# [EXERCISE INSTRUCTIONS]
Restate, word for word, the lines from the opening line of the data through the line containing "1365x665 pixels.", both included, and nothing else.
══════════════════════════════
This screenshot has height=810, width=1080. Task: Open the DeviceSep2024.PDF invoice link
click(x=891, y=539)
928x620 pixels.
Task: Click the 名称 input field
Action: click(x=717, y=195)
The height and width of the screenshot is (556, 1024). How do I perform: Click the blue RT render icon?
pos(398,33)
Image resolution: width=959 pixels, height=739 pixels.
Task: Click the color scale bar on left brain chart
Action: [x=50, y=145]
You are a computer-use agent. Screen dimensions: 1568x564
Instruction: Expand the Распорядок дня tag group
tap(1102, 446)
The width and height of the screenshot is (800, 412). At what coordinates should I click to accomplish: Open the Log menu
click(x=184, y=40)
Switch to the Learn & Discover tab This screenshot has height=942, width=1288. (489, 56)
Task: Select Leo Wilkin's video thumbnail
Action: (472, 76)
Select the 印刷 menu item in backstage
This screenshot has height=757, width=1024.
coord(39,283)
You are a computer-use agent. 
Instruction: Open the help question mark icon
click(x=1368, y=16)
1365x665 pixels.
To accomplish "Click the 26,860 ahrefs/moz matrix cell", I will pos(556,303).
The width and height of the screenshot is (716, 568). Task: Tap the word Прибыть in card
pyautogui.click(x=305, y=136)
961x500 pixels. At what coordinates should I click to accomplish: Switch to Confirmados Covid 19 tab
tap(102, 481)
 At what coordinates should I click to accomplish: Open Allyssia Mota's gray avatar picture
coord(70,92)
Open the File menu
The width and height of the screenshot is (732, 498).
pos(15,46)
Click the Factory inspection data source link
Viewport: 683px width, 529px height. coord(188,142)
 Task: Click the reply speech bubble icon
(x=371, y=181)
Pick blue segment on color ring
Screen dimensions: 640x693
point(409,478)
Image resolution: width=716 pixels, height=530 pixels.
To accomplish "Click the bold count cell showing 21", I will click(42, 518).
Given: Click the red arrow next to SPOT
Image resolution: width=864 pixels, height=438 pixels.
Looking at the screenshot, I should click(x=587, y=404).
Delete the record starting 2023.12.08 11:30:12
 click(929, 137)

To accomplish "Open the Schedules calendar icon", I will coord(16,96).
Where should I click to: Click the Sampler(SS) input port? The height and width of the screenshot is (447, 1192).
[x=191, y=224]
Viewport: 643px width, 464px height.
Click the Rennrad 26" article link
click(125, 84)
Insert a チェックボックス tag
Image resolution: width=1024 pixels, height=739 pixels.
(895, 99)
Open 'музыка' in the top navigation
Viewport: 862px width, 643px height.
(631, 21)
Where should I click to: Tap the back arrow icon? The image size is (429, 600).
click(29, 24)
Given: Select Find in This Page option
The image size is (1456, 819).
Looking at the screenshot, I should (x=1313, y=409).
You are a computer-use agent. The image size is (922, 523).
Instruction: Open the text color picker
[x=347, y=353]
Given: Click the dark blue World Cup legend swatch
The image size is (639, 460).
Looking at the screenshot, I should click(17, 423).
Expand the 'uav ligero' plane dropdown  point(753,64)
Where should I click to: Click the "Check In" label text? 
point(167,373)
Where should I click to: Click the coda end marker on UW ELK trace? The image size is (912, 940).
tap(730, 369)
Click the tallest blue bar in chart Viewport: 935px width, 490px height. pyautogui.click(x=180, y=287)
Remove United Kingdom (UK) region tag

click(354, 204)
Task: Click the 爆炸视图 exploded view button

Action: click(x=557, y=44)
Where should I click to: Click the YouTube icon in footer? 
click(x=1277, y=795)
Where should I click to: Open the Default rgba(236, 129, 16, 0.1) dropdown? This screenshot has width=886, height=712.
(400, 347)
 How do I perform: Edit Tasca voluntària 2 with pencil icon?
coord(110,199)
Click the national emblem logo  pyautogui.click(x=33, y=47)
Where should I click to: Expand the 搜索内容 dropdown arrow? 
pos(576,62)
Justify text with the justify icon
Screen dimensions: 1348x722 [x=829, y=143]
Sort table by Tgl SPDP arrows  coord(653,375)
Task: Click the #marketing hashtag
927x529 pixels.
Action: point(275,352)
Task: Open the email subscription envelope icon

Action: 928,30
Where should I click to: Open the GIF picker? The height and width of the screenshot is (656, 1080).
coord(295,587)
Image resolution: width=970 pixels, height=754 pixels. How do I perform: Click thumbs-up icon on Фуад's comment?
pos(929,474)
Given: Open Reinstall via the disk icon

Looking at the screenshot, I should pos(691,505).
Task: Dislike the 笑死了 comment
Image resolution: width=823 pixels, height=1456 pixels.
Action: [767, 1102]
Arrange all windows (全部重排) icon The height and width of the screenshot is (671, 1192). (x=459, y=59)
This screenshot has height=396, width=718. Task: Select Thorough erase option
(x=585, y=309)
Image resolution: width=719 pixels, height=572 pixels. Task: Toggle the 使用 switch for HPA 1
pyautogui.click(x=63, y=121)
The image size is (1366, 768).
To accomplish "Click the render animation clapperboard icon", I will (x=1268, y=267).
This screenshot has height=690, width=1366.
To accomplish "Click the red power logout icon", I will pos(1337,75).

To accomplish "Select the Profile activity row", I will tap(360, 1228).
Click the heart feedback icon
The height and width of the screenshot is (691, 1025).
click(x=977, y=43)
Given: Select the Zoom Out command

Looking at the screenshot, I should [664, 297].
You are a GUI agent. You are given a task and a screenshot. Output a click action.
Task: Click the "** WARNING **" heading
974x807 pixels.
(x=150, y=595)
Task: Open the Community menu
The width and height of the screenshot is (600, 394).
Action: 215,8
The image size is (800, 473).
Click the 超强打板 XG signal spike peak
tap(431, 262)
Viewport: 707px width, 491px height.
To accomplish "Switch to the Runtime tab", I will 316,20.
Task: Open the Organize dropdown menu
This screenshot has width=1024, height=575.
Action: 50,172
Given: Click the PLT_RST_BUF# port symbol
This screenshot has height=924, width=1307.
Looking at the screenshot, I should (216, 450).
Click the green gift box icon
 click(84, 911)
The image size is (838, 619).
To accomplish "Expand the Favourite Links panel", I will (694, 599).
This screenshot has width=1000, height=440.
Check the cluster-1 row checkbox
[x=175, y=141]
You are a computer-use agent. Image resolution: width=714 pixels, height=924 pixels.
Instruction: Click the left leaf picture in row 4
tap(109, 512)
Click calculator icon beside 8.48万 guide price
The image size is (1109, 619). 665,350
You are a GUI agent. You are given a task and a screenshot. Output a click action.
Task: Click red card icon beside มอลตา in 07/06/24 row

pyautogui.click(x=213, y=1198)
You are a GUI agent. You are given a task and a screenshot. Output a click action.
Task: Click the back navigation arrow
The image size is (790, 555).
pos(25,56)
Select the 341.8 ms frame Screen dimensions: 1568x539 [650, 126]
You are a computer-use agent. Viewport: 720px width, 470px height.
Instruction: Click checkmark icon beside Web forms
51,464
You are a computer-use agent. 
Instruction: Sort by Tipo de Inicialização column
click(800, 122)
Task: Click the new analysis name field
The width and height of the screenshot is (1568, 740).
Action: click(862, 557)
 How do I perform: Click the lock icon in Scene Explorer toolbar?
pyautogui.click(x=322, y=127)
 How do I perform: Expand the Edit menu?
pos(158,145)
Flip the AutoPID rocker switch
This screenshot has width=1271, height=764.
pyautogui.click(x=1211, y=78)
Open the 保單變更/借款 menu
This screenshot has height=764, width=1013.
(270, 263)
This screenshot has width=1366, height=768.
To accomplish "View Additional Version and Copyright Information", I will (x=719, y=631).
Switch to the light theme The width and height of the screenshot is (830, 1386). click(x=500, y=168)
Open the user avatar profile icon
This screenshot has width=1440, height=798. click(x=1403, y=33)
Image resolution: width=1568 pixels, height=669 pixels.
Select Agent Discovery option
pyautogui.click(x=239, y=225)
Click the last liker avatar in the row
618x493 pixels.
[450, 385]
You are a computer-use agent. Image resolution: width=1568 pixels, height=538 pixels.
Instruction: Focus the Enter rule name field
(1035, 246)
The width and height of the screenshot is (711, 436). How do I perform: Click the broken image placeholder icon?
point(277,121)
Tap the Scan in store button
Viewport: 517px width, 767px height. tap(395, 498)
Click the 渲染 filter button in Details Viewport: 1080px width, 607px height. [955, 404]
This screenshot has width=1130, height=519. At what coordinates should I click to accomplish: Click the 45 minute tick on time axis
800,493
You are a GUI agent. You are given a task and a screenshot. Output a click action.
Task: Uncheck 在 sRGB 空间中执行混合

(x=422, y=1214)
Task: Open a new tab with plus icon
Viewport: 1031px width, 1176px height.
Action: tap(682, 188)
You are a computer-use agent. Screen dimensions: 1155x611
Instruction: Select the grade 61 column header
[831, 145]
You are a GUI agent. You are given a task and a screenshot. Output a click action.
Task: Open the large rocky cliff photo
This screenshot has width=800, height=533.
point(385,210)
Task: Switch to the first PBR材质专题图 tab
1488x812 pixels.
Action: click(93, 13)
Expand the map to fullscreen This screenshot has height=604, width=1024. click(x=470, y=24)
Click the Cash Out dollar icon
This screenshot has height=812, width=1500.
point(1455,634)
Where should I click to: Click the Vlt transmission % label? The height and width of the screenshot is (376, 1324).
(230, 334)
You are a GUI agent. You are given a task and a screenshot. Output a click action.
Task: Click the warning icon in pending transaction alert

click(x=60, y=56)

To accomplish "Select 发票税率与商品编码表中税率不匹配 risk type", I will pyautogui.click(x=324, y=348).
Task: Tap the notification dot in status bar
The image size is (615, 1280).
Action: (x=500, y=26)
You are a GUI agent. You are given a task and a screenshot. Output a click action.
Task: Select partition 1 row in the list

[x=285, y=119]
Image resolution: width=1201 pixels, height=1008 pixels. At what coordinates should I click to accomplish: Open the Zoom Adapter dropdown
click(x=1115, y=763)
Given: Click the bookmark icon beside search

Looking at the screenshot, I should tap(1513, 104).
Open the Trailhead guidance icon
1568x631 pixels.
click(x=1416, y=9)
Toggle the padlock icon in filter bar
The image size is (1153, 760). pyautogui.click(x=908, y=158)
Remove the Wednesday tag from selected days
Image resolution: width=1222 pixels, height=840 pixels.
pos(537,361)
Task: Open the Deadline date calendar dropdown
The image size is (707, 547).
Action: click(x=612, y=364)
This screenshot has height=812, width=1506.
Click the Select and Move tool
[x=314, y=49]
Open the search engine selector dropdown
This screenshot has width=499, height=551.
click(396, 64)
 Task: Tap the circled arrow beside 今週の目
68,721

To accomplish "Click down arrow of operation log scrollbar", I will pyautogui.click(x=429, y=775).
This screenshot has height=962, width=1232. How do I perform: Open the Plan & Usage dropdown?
══════════════════════════════
# [SOLUTION TO THIS TASK]
This screenshot has height=810, width=1080. Task: Open the DeviceSep2024.PDF invoice link
click(x=891, y=539)
928x620 pixels.
Task: Click the 名称 input field
Action: click(x=717, y=195)
The height and width of the screenshot is (556, 1024). How do I perform: Click the blue RT render icon?
pos(398,33)
Image resolution: width=959 pixels, height=739 pixels.
Task: Click the color scale bar on left brain chart
Action: [x=50, y=145]
You are a computer-use agent. Screen dimensions: 1568x564
Instruction: Expand the Распорядок дня tag group
tap(1102, 446)
The width and height of the screenshot is (800, 412). At what coordinates should I click to accomplish: Open the Log menu
click(x=184, y=40)
Switch to the Learn & Discover tab This screenshot has height=942, width=1288. (489, 56)
Task: Select Leo Wilkin's video thumbnail
Action: (472, 76)
Select the 印刷 menu item in backstage
This screenshot has height=757, width=1024.
coord(39,283)
You are a computer-use agent. 
Instruction: Open the help question mark icon
click(x=1368, y=16)
1365x665 pixels.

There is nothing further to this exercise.